# To do
The records below need to be printed in full. Keep each one exact.

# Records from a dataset
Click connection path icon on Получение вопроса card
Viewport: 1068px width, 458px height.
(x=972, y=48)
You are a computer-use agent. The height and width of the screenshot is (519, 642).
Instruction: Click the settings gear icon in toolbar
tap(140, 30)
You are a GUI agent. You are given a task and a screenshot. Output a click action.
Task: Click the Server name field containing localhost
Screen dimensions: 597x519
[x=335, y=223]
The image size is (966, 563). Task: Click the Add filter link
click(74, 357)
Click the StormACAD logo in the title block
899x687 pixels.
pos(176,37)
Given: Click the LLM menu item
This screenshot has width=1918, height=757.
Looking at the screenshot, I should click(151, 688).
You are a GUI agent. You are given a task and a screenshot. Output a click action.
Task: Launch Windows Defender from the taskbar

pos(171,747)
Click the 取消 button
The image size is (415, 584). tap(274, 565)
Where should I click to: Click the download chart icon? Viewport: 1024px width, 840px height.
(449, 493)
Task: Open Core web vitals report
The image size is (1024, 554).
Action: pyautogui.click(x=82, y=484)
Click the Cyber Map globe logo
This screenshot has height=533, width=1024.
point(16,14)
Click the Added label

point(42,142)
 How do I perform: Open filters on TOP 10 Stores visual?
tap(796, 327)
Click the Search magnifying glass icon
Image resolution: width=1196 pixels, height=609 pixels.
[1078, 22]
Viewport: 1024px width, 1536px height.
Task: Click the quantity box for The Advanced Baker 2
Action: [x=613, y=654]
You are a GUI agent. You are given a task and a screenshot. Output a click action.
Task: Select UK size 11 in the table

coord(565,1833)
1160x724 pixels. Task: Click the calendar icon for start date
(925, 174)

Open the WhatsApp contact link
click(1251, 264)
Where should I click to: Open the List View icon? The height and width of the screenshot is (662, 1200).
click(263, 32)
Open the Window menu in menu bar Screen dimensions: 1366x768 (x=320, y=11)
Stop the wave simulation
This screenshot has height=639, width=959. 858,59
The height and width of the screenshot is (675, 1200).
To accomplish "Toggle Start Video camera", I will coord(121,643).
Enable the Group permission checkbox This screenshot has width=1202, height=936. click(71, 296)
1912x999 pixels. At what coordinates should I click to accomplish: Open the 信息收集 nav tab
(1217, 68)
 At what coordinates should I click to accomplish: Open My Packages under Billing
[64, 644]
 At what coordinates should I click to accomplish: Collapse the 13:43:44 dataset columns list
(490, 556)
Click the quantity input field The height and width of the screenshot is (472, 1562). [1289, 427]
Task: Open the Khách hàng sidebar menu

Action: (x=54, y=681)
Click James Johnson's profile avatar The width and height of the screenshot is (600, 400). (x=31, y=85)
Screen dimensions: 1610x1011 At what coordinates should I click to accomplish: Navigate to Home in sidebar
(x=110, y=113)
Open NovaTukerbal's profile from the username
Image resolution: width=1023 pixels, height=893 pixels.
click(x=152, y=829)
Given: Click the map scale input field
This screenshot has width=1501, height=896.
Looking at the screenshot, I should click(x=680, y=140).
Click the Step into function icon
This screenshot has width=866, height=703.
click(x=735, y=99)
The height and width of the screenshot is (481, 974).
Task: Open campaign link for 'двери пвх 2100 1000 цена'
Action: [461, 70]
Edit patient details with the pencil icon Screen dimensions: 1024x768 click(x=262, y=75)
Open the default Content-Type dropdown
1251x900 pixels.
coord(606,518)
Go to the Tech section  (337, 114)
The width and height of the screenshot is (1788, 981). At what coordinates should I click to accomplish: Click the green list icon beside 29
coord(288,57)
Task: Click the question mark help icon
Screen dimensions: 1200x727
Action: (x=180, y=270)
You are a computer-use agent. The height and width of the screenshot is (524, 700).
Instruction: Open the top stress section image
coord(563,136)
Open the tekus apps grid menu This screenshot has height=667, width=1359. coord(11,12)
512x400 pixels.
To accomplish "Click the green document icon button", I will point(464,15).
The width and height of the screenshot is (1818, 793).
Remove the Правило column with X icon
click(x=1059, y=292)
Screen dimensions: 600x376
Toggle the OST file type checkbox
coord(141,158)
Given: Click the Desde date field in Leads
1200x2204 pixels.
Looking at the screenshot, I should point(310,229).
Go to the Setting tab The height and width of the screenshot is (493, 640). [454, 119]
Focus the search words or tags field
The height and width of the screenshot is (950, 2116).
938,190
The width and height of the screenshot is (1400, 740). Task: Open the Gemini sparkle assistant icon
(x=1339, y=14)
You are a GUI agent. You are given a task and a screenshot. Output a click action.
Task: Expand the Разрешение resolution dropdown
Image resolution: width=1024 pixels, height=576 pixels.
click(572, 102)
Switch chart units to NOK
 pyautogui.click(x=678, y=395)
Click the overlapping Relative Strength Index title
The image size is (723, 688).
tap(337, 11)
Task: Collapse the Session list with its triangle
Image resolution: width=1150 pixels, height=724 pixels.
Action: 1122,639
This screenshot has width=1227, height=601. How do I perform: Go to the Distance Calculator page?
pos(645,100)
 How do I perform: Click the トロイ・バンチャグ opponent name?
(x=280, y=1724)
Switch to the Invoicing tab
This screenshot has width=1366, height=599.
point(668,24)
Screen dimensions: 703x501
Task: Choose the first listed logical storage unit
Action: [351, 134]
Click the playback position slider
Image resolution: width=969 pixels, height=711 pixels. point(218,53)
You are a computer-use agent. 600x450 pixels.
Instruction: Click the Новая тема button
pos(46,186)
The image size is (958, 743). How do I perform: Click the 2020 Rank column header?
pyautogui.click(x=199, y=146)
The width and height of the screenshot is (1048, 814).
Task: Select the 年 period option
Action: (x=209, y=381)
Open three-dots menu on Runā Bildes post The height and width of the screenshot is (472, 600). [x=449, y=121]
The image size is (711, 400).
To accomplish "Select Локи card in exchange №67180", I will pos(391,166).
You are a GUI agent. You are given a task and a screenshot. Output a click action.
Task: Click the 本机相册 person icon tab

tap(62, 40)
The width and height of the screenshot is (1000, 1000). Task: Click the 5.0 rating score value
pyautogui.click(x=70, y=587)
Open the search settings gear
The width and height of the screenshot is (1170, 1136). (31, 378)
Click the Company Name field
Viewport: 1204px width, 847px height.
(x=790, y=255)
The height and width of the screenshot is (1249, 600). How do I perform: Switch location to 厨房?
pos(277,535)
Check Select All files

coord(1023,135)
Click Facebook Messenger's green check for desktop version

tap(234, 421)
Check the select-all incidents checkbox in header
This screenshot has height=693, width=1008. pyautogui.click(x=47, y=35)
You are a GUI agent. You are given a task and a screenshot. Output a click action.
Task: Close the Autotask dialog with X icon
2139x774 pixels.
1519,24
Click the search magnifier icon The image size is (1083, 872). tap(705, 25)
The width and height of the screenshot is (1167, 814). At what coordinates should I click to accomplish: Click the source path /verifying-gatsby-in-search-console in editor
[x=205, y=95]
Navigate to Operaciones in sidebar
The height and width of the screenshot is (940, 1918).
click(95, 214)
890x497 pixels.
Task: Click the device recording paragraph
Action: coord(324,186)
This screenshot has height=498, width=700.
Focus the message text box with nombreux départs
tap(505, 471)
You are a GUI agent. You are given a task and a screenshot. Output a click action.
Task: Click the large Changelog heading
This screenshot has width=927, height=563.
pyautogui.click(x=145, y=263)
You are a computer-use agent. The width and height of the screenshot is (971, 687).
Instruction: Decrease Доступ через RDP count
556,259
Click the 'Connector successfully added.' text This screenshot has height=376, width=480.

# Result
Click connection path icon on Получение вопроса card
Viewport: 1068px width, 458px height.
(x=972, y=48)
You are a computer-use agent. The height and width of the screenshot is (519, 642).
Instruction: Click the settings gear icon in toolbar
tap(140, 30)
You are a GUI agent. You are given a task and a screenshot. Output a click action.
Task: Click the Server name field containing localhost
Screen dimensions: 597x519
[x=335, y=223]
The image size is (966, 563). Task: Click the Add filter link
click(74, 357)
Click the StormACAD logo in the title block
899x687 pixels.
pos(176,37)
Given: Click the LLM menu item
This screenshot has width=1918, height=757.
Looking at the screenshot, I should click(151, 688).
You are a GUI agent. You are given a task and a screenshot. Output a click action.
Task: Launch Windows Defender from the taskbar

pos(171,747)
Click the 取消 button
The image size is (415, 584). tap(274, 565)
Where should I click to: Click the download chart icon? Viewport: 1024px width, 840px height.
(449, 493)
Task: Open Core web vitals report
The image size is (1024, 554).
Action: pyautogui.click(x=82, y=484)
Click the Cyber Map globe logo
This screenshot has height=533, width=1024.
point(16,14)
Click the Added label

point(42,142)
 How do I perform: Open filters on TOP 10 Stores visual?
tap(796, 327)
Click the Search magnifying glass icon
Image resolution: width=1196 pixels, height=609 pixels.
[1078, 22]
Viewport: 1024px width, 1536px height.
Task: Click the quantity box for The Advanced Baker 2
Action: [x=613, y=654]
You are a GUI agent. You are given a task and a screenshot. Output a click action.
Task: Select UK size 11 in the table

coord(565,1833)
1160x724 pixels. Task: Click the calendar icon for start date
(925, 174)

Open the WhatsApp contact link
click(1251, 264)
Where should I click to: Open the List View icon? The height and width of the screenshot is (662, 1200).
click(263, 32)
Open the Window menu in menu bar Screen dimensions: 1366x768 (x=320, y=11)
Stop the wave simulation
This screenshot has height=639, width=959. 858,59
The height and width of the screenshot is (675, 1200).
To accomplish "Toggle Start Video camera", I will coord(121,643).
Enable the Group permission checkbox This screenshot has width=1202, height=936. click(71, 296)
1912x999 pixels. At what coordinates should I click to accomplish: Open the 信息收集 nav tab
(1217, 68)
 At what coordinates should I click to accomplish: Open My Packages under Billing
[64, 644]
 At what coordinates should I click to accomplish: Collapse the 13:43:44 dataset columns list
(490, 556)
Click the quantity input field The height and width of the screenshot is (472, 1562). [1289, 427]
Task: Open the Khách hàng sidebar menu

Action: (x=54, y=681)
Click James Johnson's profile avatar The width and height of the screenshot is (600, 400). (x=31, y=85)
Screen dimensions: 1610x1011 At what coordinates should I click to accomplish: Navigate to Home in sidebar
(x=110, y=113)
Open NovaTukerbal's profile from the username
Image resolution: width=1023 pixels, height=893 pixels.
click(x=152, y=829)
Given: Click the map scale input field
This screenshot has width=1501, height=896.
Looking at the screenshot, I should click(x=680, y=140).
Click the Step into function icon
This screenshot has width=866, height=703.
click(x=735, y=99)
The height and width of the screenshot is (481, 974).
Task: Open campaign link for 'двери пвх 2100 1000 цена'
Action: [461, 70]
Edit patient details with the pencil icon Screen dimensions: 1024x768 click(x=262, y=75)
Open the default Content-Type dropdown
1251x900 pixels.
coord(606,518)
Go to the Tech section  (337, 114)
The width and height of the screenshot is (1788, 981). At what coordinates should I click to accomplish: Click the green list icon beside 29
coord(288,57)
Task: Click the question mark help icon
Screen dimensions: 1200x727
Action: (x=180, y=270)
You are a computer-use agent. The height and width of the screenshot is (524, 700).
Instruction: Open the top stress section image
coord(563,136)
Open the tekus apps grid menu This screenshot has height=667, width=1359. coord(11,12)
512x400 pixels.
To accomplish "Click the green document icon button", I will point(464,15).
The width and height of the screenshot is (1818, 793).
Remove the Правило column with X icon
click(x=1059, y=292)
Screen dimensions: 600x376
Toggle the OST file type checkbox
coord(141,158)
Given: Click the Desde date field in Leads
1200x2204 pixels.
Looking at the screenshot, I should point(310,229).
Go to the Setting tab The height and width of the screenshot is (493, 640). [454, 119]
Focus the search words or tags field
The height and width of the screenshot is (950, 2116).
938,190
The width and height of the screenshot is (1400, 740). Task: Open the Gemini sparkle assistant icon
(x=1339, y=14)
You are a GUI agent. You are given a task and a screenshot. Output a click action.
Task: Expand the Разрешение resolution dropdown
Image resolution: width=1024 pixels, height=576 pixels.
click(572, 102)
Switch chart units to NOK
 pyautogui.click(x=678, y=395)
Click the overlapping Relative Strength Index title
The image size is (723, 688).
tap(337, 11)
Task: Collapse the Session list with its triangle
Image resolution: width=1150 pixels, height=724 pixels.
Action: 1122,639
This screenshot has width=1227, height=601. How do I perform: Go to the Distance Calculator page?
pos(645,100)
 How do I perform: Click the トロイ・バンチャグ opponent name?
(x=280, y=1724)
Switch to the Invoicing tab
This screenshot has width=1366, height=599.
point(668,24)
Screen dimensions: 703x501
Task: Choose the first listed logical storage unit
Action: [351, 134]
Click the playback position slider
Image resolution: width=969 pixels, height=711 pixels. point(218,53)
You are a computer-use agent. 600x450 pixels.
Instruction: Click the Новая тема button
pos(46,186)
The image size is (958, 743). How do I perform: Click the 2020 Rank column header?
pyautogui.click(x=199, y=146)
The width and height of the screenshot is (1048, 814).
Task: Select the 年 period option
Action: (x=209, y=381)
Open three-dots menu on Runā Bildes post The height and width of the screenshot is (472, 600). [x=449, y=121]
The image size is (711, 400).
To accomplish "Select Локи card in exchange №67180", I will pos(391,166).
You are a GUI agent. You are given a task and a screenshot. Output a click action.
Task: Click the 本机相册 person icon tab

tap(62, 40)
The width and height of the screenshot is (1000, 1000). Task: Click the 5.0 rating score value
pyautogui.click(x=70, y=587)
Open the search settings gear
The width and height of the screenshot is (1170, 1136). (31, 378)
Click the Company Name field
Viewport: 1204px width, 847px height.
(x=790, y=255)
The height and width of the screenshot is (1249, 600). How do I perform: Switch location to 厨房?
pos(277,535)
Check Select All files

coord(1023,135)
Click Facebook Messenger's green check for desktop version

tap(234, 421)
Check the select-all incidents checkbox in header
This screenshot has height=693, width=1008. pyautogui.click(x=47, y=35)
You are a GUI agent. You are given a task and a screenshot. Output a click action.
Task: Close the Autotask dialog with X icon
2139x774 pixels.
1519,24
Click the search magnifier icon The image size is (1083, 872). tap(705, 25)
The width and height of the screenshot is (1167, 814). At what coordinates should I click to accomplish: Click the source path /verifying-gatsby-in-search-console in editor
[x=205, y=95]
Navigate to Operaciones in sidebar
The height and width of the screenshot is (940, 1918).
click(95, 214)
890x497 pixels.
Task: Click the device recording paragraph
Action: coord(324,186)
This screenshot has height=498, width=700.
Focus the message text box with nombreux départs
tap(505, 471)
You are a GUI agent. You are given a task and a screenshot. Output a click action.
Task: Click the large Changelog heading
This screenshot has width=927, height=563.
pyautogui.click(x=145, y=263)
You are a computer-use agent. The width and height of the screenshot is (971, 687).
Instruction: Decrease Доступ через RDP count
556,259
Click the 'Connector successfully added.' text This screenshot has height=376, width=480.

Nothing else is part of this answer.